* [WHAT TO DO]
Copy every one of the records below word for word, leaving out the pictures.
——
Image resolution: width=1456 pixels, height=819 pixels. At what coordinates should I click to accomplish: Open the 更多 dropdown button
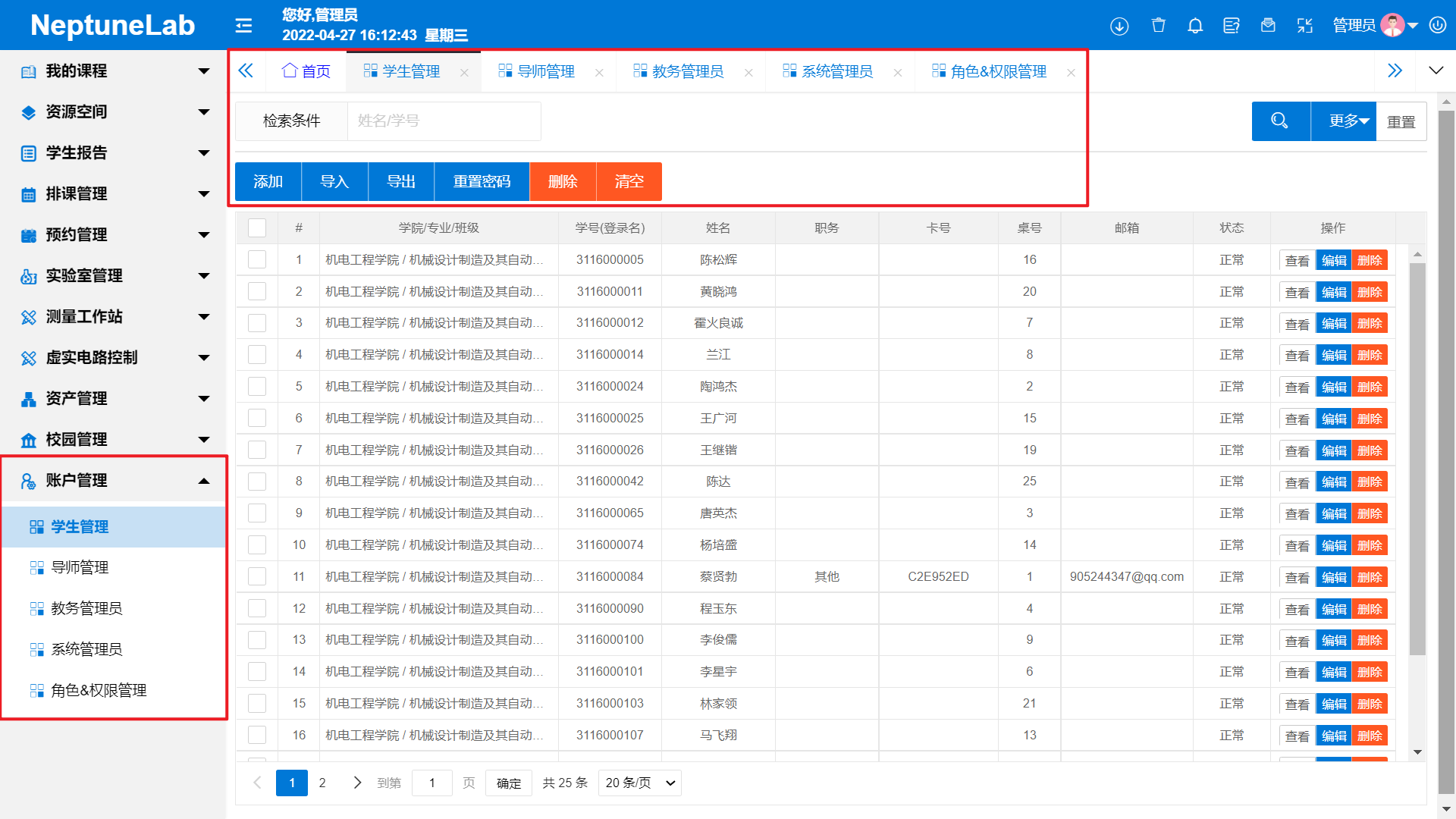1344,121
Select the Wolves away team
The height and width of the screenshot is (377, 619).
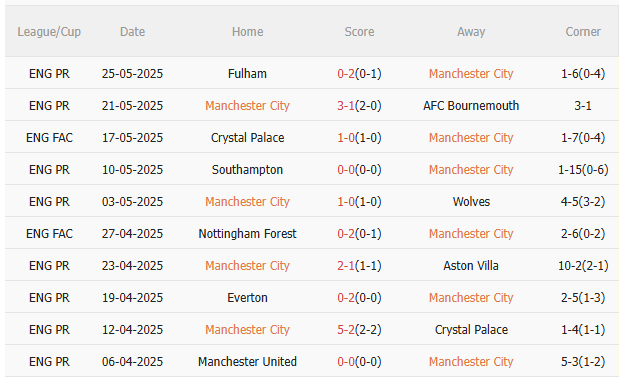click(x=471, y=202)
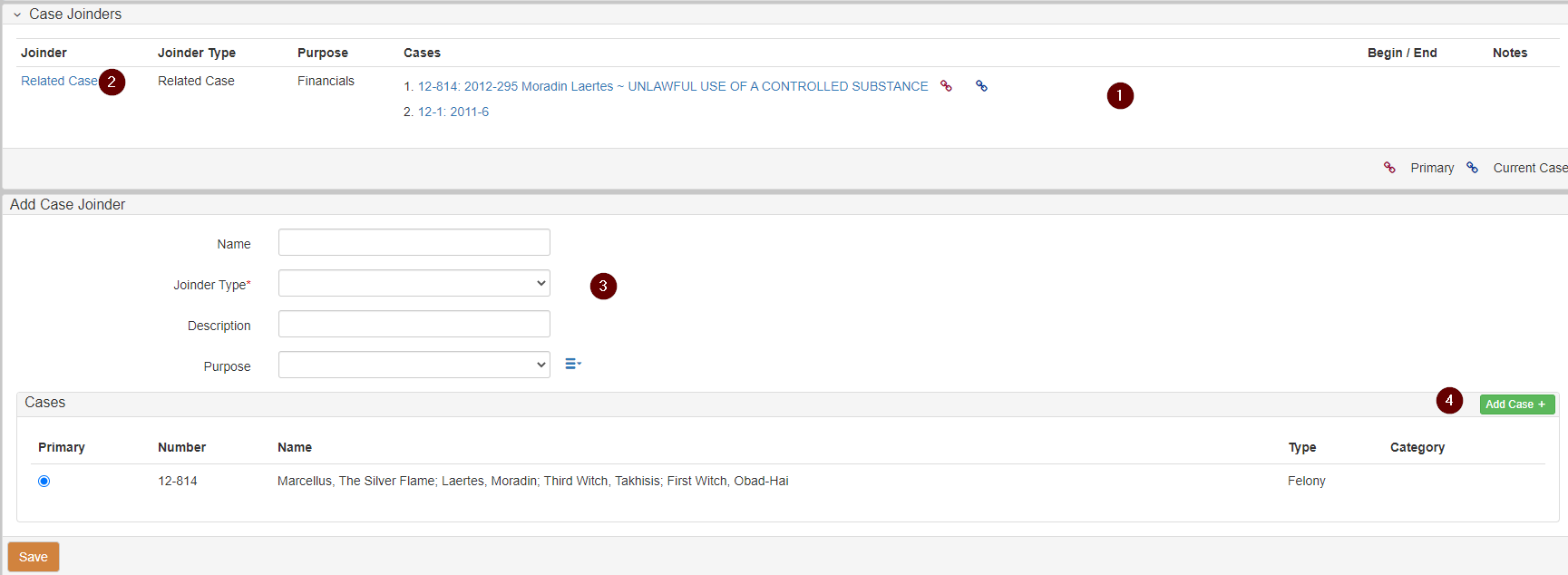Click the Begin / End column header
The height and width of the screenshot is (575, 1568).
[1401, 53]
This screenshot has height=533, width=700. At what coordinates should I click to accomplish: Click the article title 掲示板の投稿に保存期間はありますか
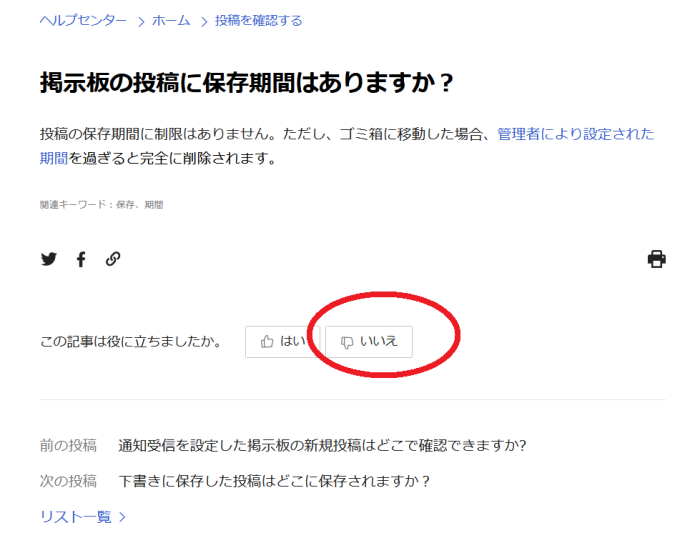pos(247,83)
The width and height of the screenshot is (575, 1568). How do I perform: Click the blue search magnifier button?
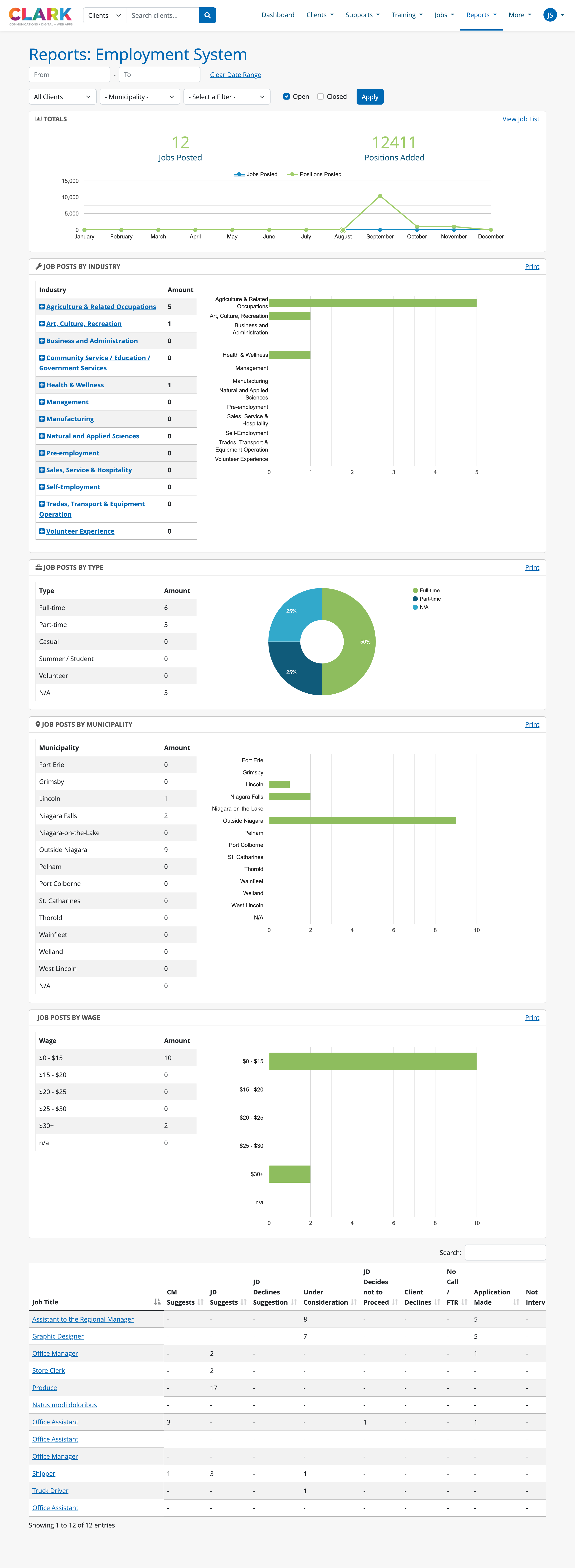tap(207, 15)

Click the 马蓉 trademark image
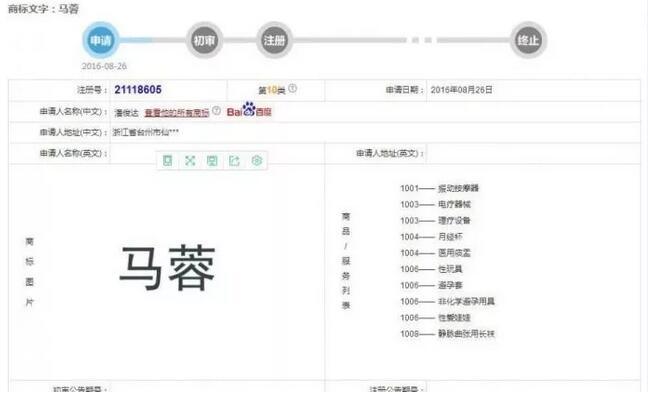click(x=167, y=267)
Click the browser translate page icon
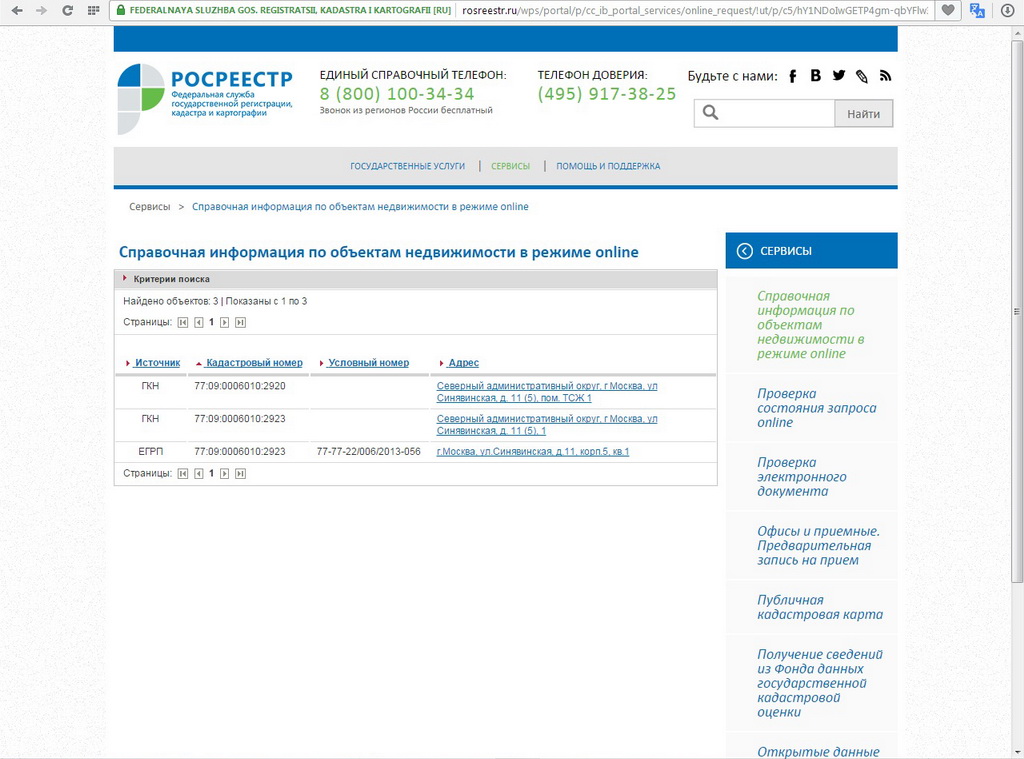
——
* [EXPECTED ANSWER]
Image resolution: width=1456 pixels, height=819 pixels. At what coordinates should I click to accomplish: Open the 更多 dropdown button
1344,121
Select the Wolves away team
The height and width of the screenshot is (377, 619).
click(x=471, y=202)
Click the Begin / End column header
The height and width of the screenshot is (575, 1568).
[1401, 53]
This screenshot has height=533, width=700. At what coordinates should I click to accomplish: Click the article title 掲示板の投稿に保存期間はありますか
pos(247,83)
The width and height of the screenshot is (575, 1568). How do I perform: Click the blue search magnifier button?
tap(207, 15)

Click the 马蓉 trademark image
click(x=167, y=267)
Click the browser translate page icon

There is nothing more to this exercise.